Reserve 70+ for claims that, if true, would represent major revelations or next-step investigations.
Return strict JSON with fields: headline, importance_score, reason, key_insights, tags, power_mentions, agency_involvement, lead_types.

Rows ≥70 typically surface multi-factor leads (named actors + money trail + novelty). Anything below ~30 is often speculation or previously reported context.


Interactive viewer

Serve the dashboard to explore results, filter, and inspect the full source text of each document:

./viewer.sh 9000
# or manually:
cd viewer && python -m http.server 9000

Open http://localhost:9000. Features:

  • Automatically loads any chunk listed in data/chunks.json (falls back to data/epstein_ranked.jsonl if no chunks exist).
  • AG Grid table sorted by importance score (click a row to expand the detail drawer and read the entire document text).
  • Filters for score threshold, lead types, power mentions, ad hoc search, and row limits.
  • Charts showing lead-type distribution, score histogram, top power mentions, and top agencies.
  • Methodology accordion describing the scoring criteria, prompt, and compute footprint.

viewer/app.js reads data/chunks.json by default, so remember to commit updated manifests + chunk files. If no manifest exists, it automatically scans for files named contrib/epstein_ranked_*.jsonl before falling back to data/epstein_ranked.jsonl.


Collaborative ranking workflow

Want to help process more of the corpus? Fork the repo, claim a range of rows, and submit your results:

  1. Pick a chunk – e.g., rows 00001–01000, 01001–02000, etc. Use whatever increments work. Announce the chunk (issue/Discord) so others don’t duplicate effort.

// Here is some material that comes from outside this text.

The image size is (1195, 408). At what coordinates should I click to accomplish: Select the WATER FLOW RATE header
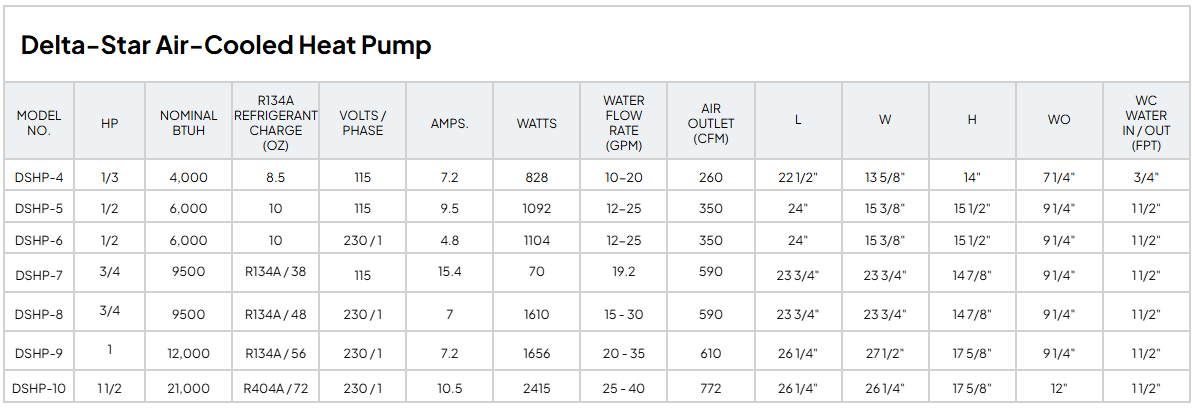(x=623, y=123)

  2. Run the ranker on that slice using the new range flags:

    python gpt_ranker.py \
      --config ranker_config.toml \
      --start-row 1001 \
      --end-row 2000 \
      --chunk-dir contrib \
      --chunk-manifest data/chunks.json \
      --known-json data/epstein_ranked.jsonl \
      --resume

    This only processes documents in that range, emits contrib/epstein_ranked_<range>.jsonl, and updates the manifest.
    --known-json makes the script aware of previously merged results (so duplicates are skipped automatically). Combine with --resume if you need to pause and continue later.

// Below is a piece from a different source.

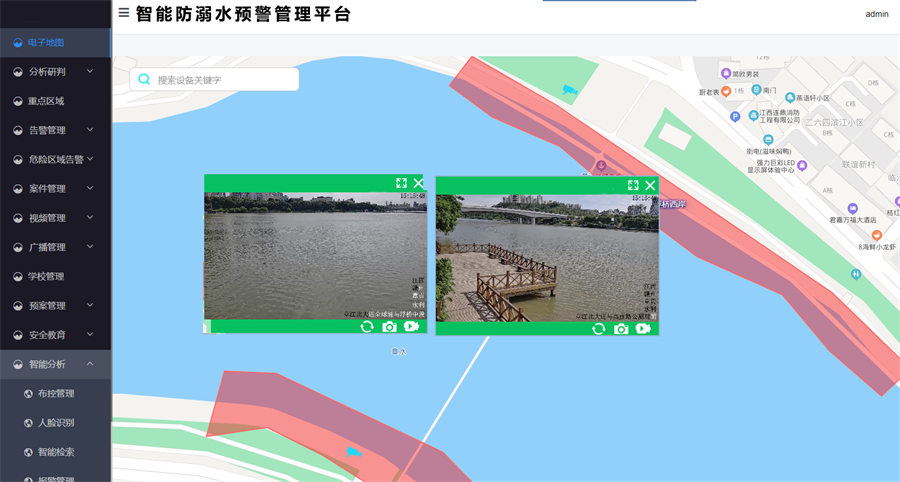Click the camera marker on the upper riverbank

  3. Export your outputs – each run writes the chunk JSONL straight into contrib/. Keep the naming pattern contrib/epstein_ranked_<start>_<end>.jsonl.

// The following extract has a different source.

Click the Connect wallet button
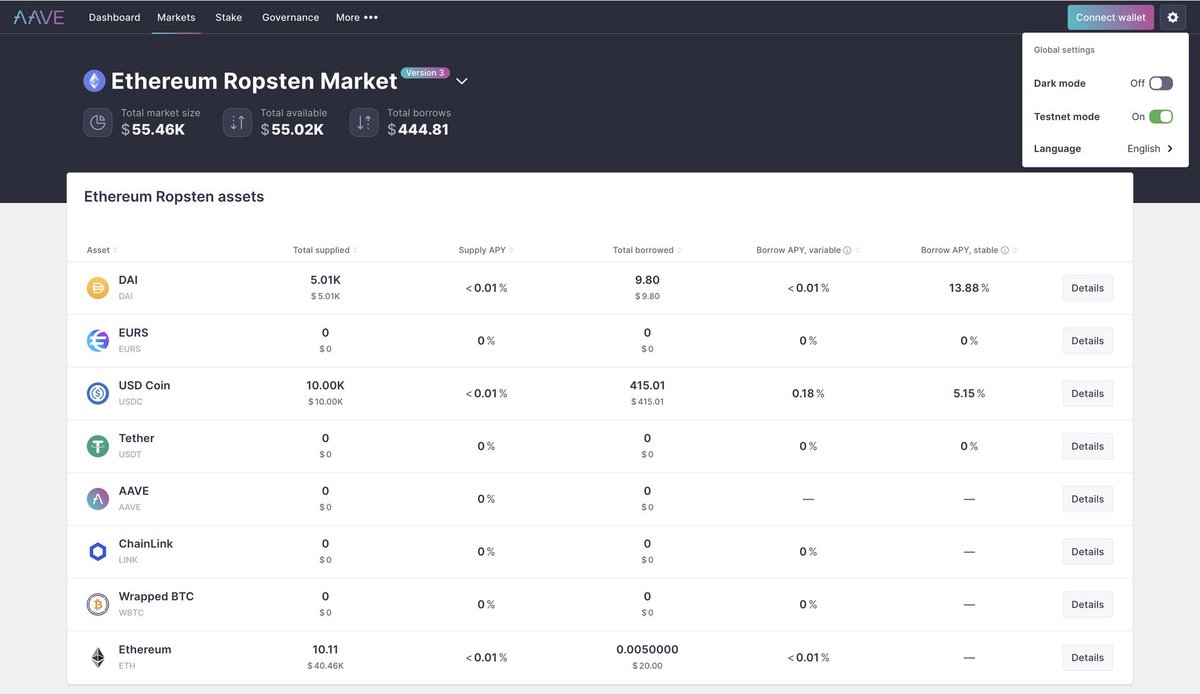(x=1110, y=17)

  4. Submit a PR with your chunk (the JSONL + updated data/chunks.json). We’ll merge the contributions into the global dataset and credit collaborators in the README.

Guidelines:

  • Do not commit the original 100 MB source CSV; each contributor should download it separately.
  • Keep the JSONL chunks intact (no reformatting) so we can merge them programmatically.
  • If you discover inconsistencies or interesting leads, open an issue to coordinate follow-up analysis.
  • Pull the latest data/chunks.json (and any merged JSONL files) before starting; pass the merged JSON via --known-json so you never duplicate work.

Ethical considerations & intended use

  • The corpus contains sensitive content (sexual abuse, trafficking, violence, unverified allegations). Use with care.
  • Documents are part of the public record but may still be subject to copyright/privacy restrictions; verify before sharing or redistributing.
  • Recommended use cases: investigative triage, exploratory data analysis, RAG/IR experiments, or academic review.
  • This project does not assert any claims about the veracity of individual documents—scores merely prioritize leads for deeper human review.

Acknowledgements

  • tensonaut for compiling the OCR corpus and publishing it to Hugging Face.
  • U.S. House Committee on Oversight and Government Reform for releasing the source documents.
  • The LM Studio community & r/LocalLLaMA for pushing local LLM workflows forward.

License

Released under the MIT License. Please retain attribution to this project, the tensonaut dataset, and the U.S. House Oversight Committee release when building derivative tools or analyses.